« Liebe bricht dein Herz inzwei, kann sein…es geht dir gut dabei. »
Dans un décor de cabaret ou de bar clandestin (ceux qui ont déjà mis les pieds chez Mulles, le verront bien), un homme et une femme subissent l’un de ces accidents qu’on appelle parfois coup de foudre…ou one night stand. Quoi qu’il en soit, rien n’est prévu et tout se passe selon la résignation (dans la jouissance) de l’un comme de l’autre des deux caractères. Pour le pitch de Eine Sommernacht, c’est très simple, banal presque : une femme se rend dans un bar à l’attente d’un rendez-vous amoureux, elle se prend un vent, l’amant marié se décommande. Dans le même bar, Bob passe sont temps en picolant, il attend les clés de la nouvelle voiture à cambrioler. Forcément ils tombent l’un sur l’autre, se draguent et passent du temps ensemble, ce qui va suivre seront 48 heures des plus farfelues et des plus joyeuses dans la vie de ces deux personnages – et celle de leur public.
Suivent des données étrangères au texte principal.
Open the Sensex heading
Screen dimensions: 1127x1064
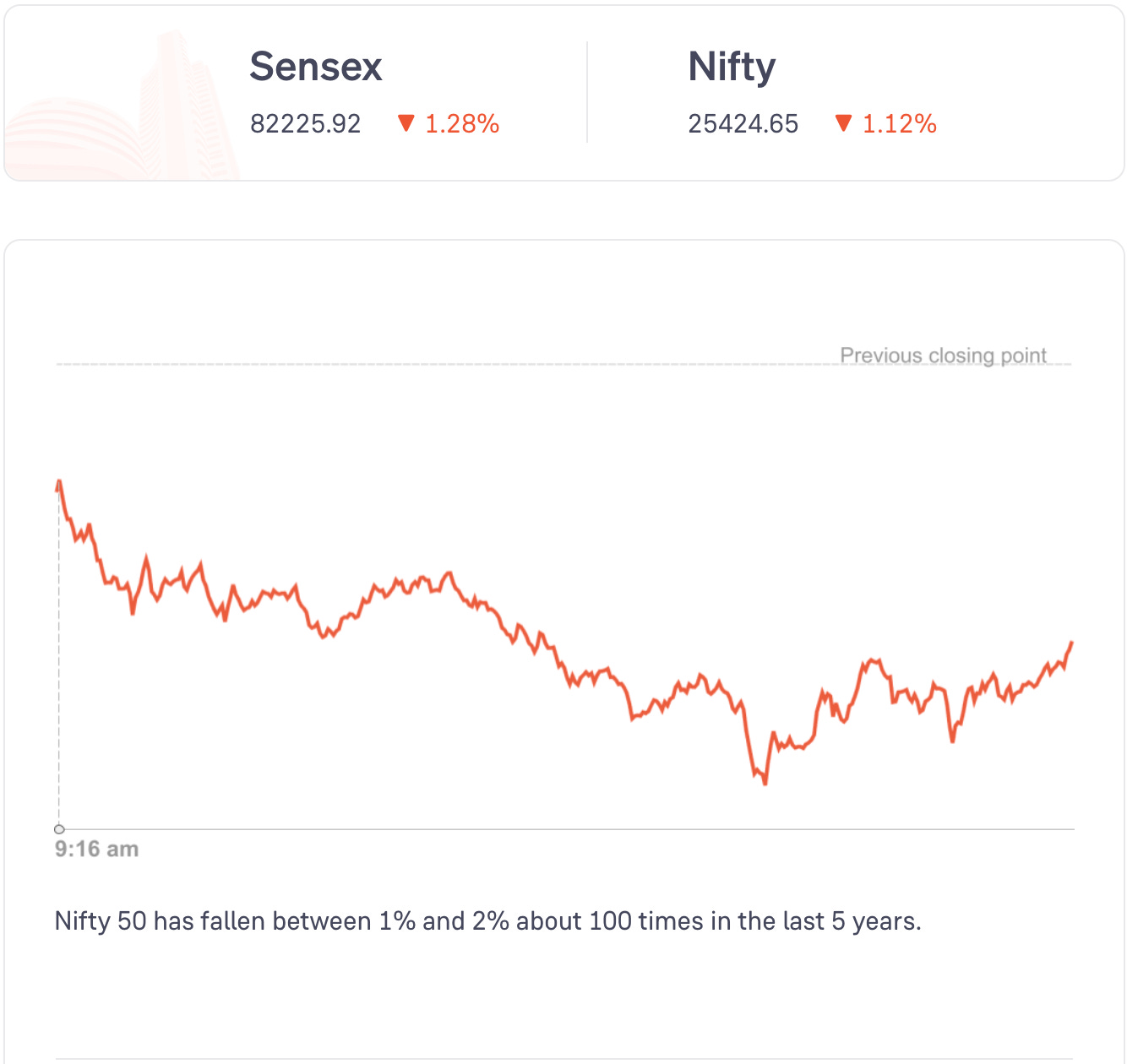coord(316,67)
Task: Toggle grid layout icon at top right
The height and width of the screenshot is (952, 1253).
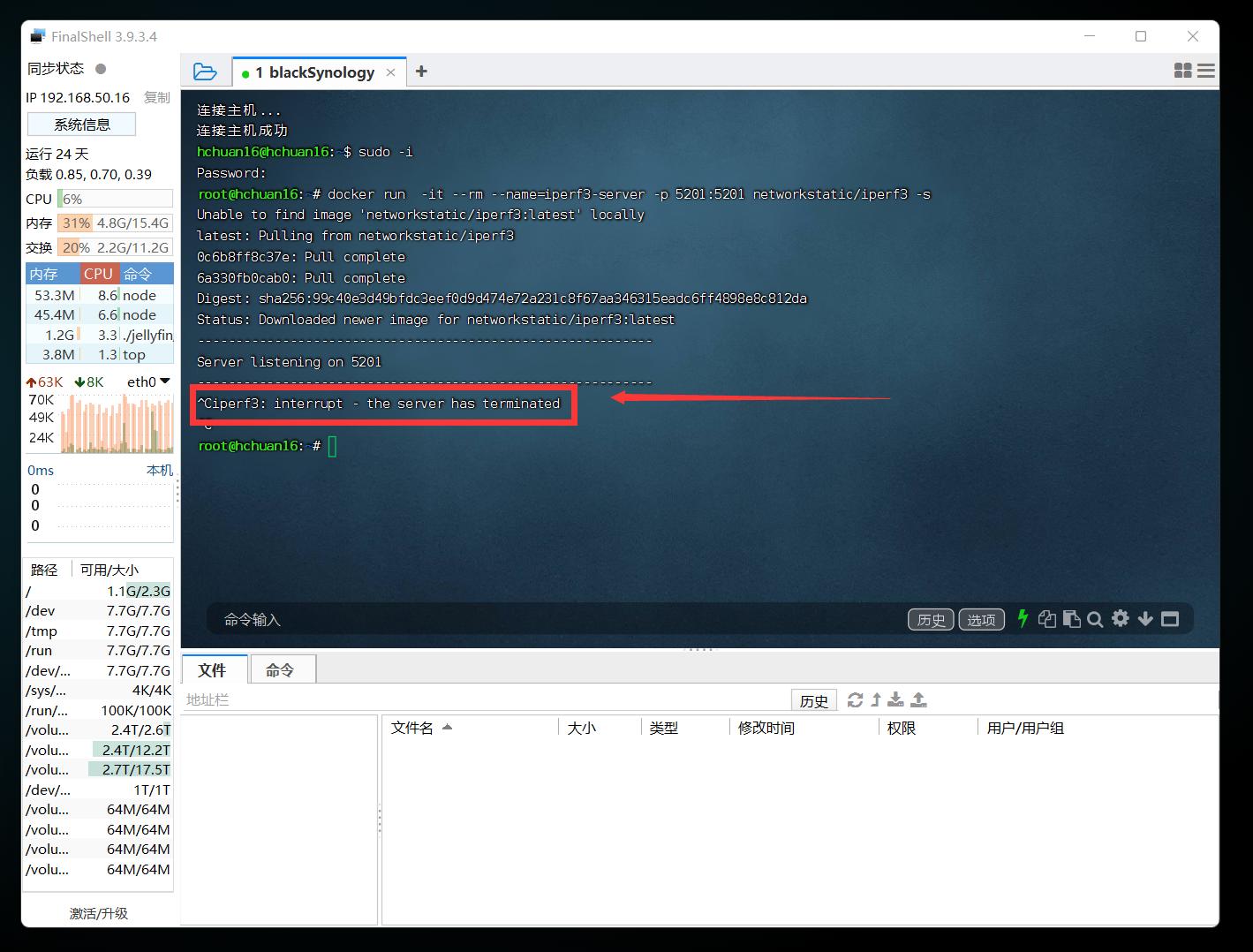Action: [1183, 70]
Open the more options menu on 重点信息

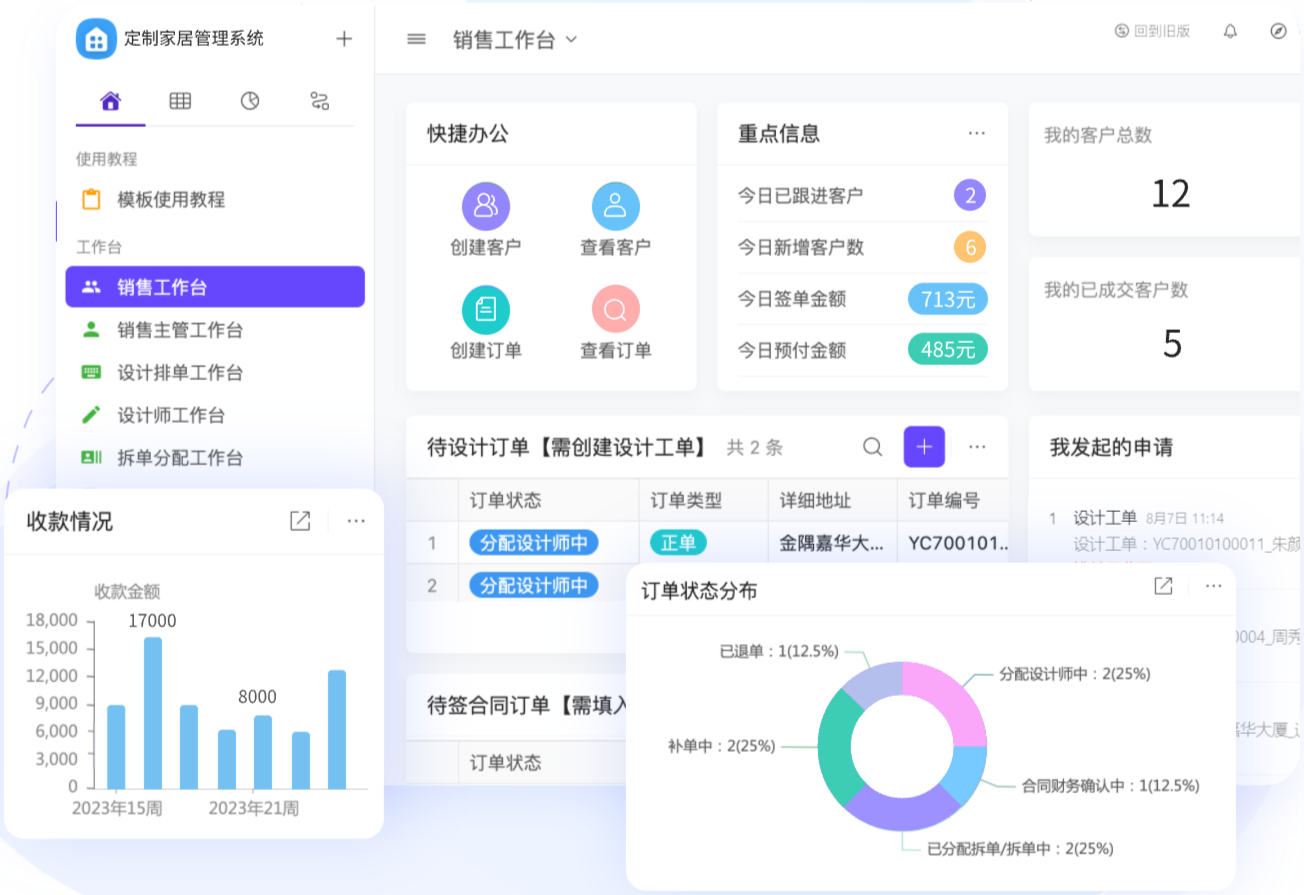point(976,133)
En avant-scène, une installation d’instruments, deux pianos, un orgue, des flutes, guitare électrique de tas d’instruments fabriqués, analogiques (on se croirait un peu sur un plateau des The Tiger Lilllies) et un miroir qui reflète les deux musiciens (Matthias Trippner et Ralph Hufenus) qui accompagnent Martin Engler, qui, lui, campe un bon vieux Bob (à peine la quarantaine passée) – un vrai petit criminel bien roots de ces nuits à Edinburgh, où rien n’aboutit… et puis Josiane Pfeiffer en Helena, paumée, déjà un peu passée, sentant toutefois la jeunesse de l’intérieur, incroyablement sauvage. Deux comédiens magistraux qui recèlent d’une multitude de trucs pour happer l’attention d’un public eschois conquis. Loin des artifices, ces trucs, ils les portent en eux. Entre chansons décadentes et descriptions subjectives-objectives de scène de sexe, des scènes hilarantes de bondage, on prend littéralement son pied. Oh que non, on n’oubliera pas de si tôt le dialogue entre Bob et son compagnon le plus proche, son sexe, qui lui fait remarquer qu’il est temps, maintenant, d’aimer.
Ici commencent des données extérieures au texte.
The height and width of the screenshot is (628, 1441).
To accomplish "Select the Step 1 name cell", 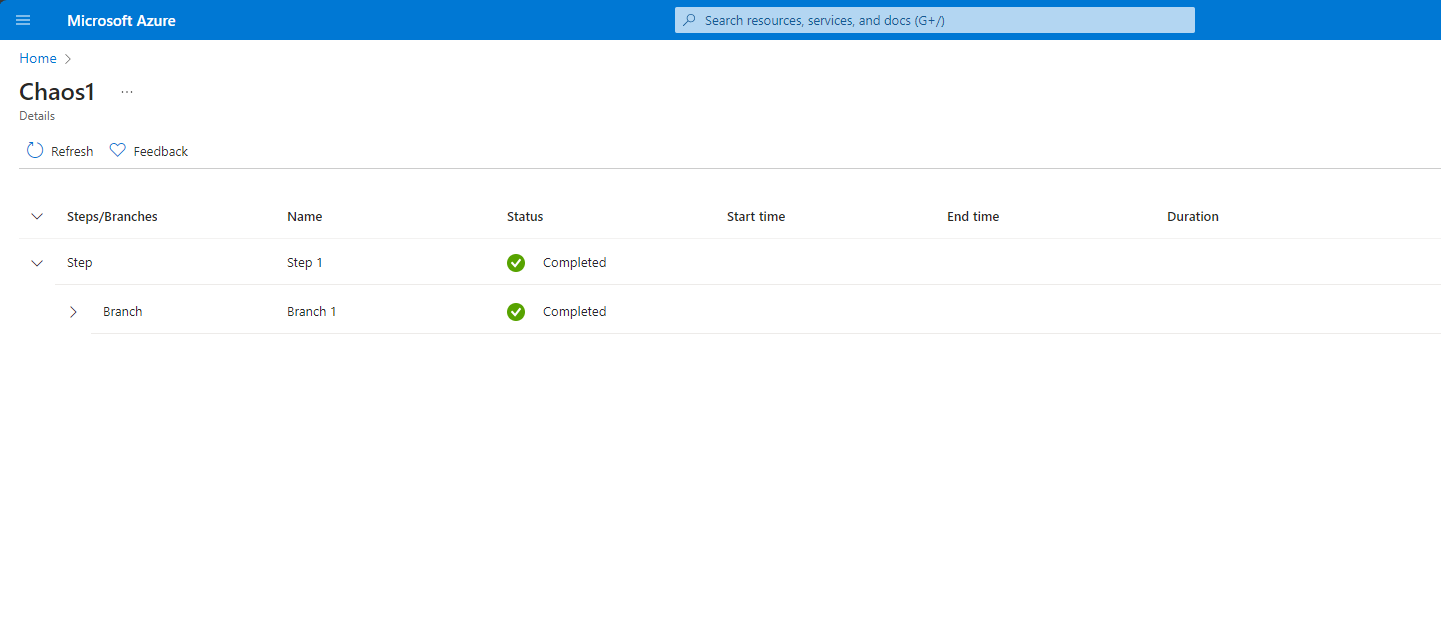I will tap(304, 263).

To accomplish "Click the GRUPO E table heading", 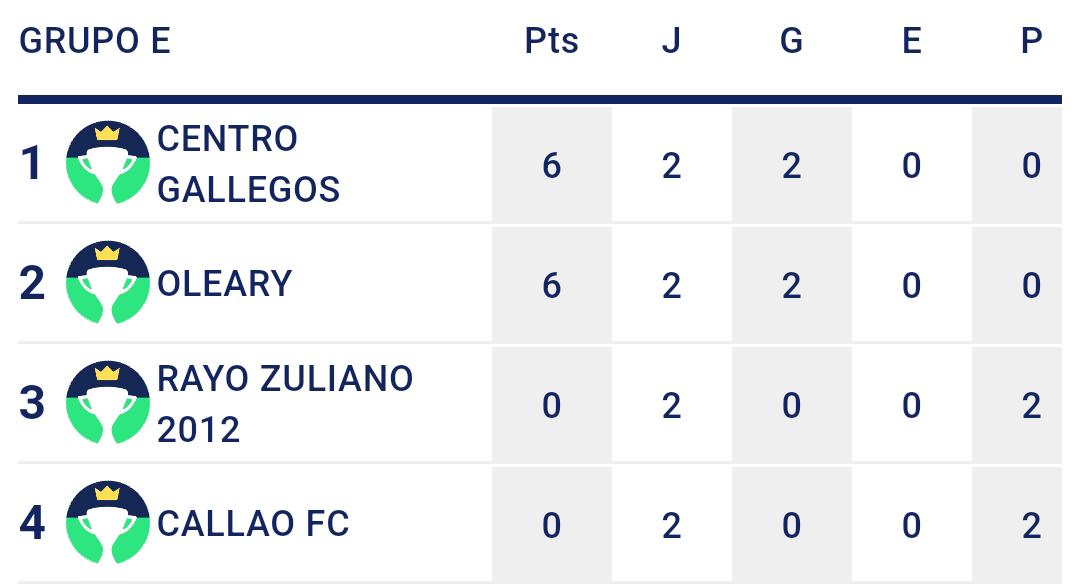I will coord(95,41).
Eine Sommernacht de David Craig (né en 1970) et Gordon Mc Intyre (né en 1969) est une pièce qui fait valser au rythme de tous ces ravissements du destin, ces coups, qui laissent cette place tellement indispensable aux changements toujours possibles. De la poésie crue, une pièce mise en scène par Martin Engler, mais avant tout interprétée par une troupe, une famille de comédiens, des gens qui n’ont plus besoin de plaire, qui inventent leurs personnages d’après leur propre sensibilité, leur expérience, leur imaginaire. On passe un moment extrêmement drôle et triste à la fois, une pièce sappy (sad and happy), tout comme sont les temps, tout comme sont les gens lorsqu’ils acceptent de se déshabiller, de se retrouver eux-mêmes.
Dans un texte, parfaitement traduit vers l’allemand, les idées et les images de la tourmente de chacun des deux destins (et du destin qui s’avère peu à peu commun) fusent sur les joues échauffées du public comme autant des baffes tranchantes et fraîches qui éveillent à une forme d’authenticité. Aller au théâtre pour saisir la réalité – surtout celle des émotions.
Dans une interprétation très brute, directe, sans aucune entrave, on sent une sorte d’identité cosmopolite s’en dégager, l’esprit écossais des auteurs qui rencontre l’esprit germanique des comédiens, mêlés à la pluie dense d’Edinburgh ou de Luxembourg. On peut comparer ce travail à celui d’un Grzegorz Jarzyna autour de l’écriture d’une Dorota Maslowska (jeune auteure polonaise à découvrir) avec la troupe de comédiens de Krzysztof Warlikowski. Oui, il y a là un esprit familial, ces familles qu’on a vraiment choisies par passion – ils ne s’amuseraient pas autant et nous ne le sentirions pas de cette façon.
Sommernacht est un moment exquis, peu importe l’histoire des deux personnages, on capte toute l’absurdité de ce que sont les tranches de vie. On a presque envie d’ajouter autant de distance possible, face à soi-même. Arrêter de calculer, arrêter de prévoir à la lettre, arrêter de vouloir plaire à tout prix.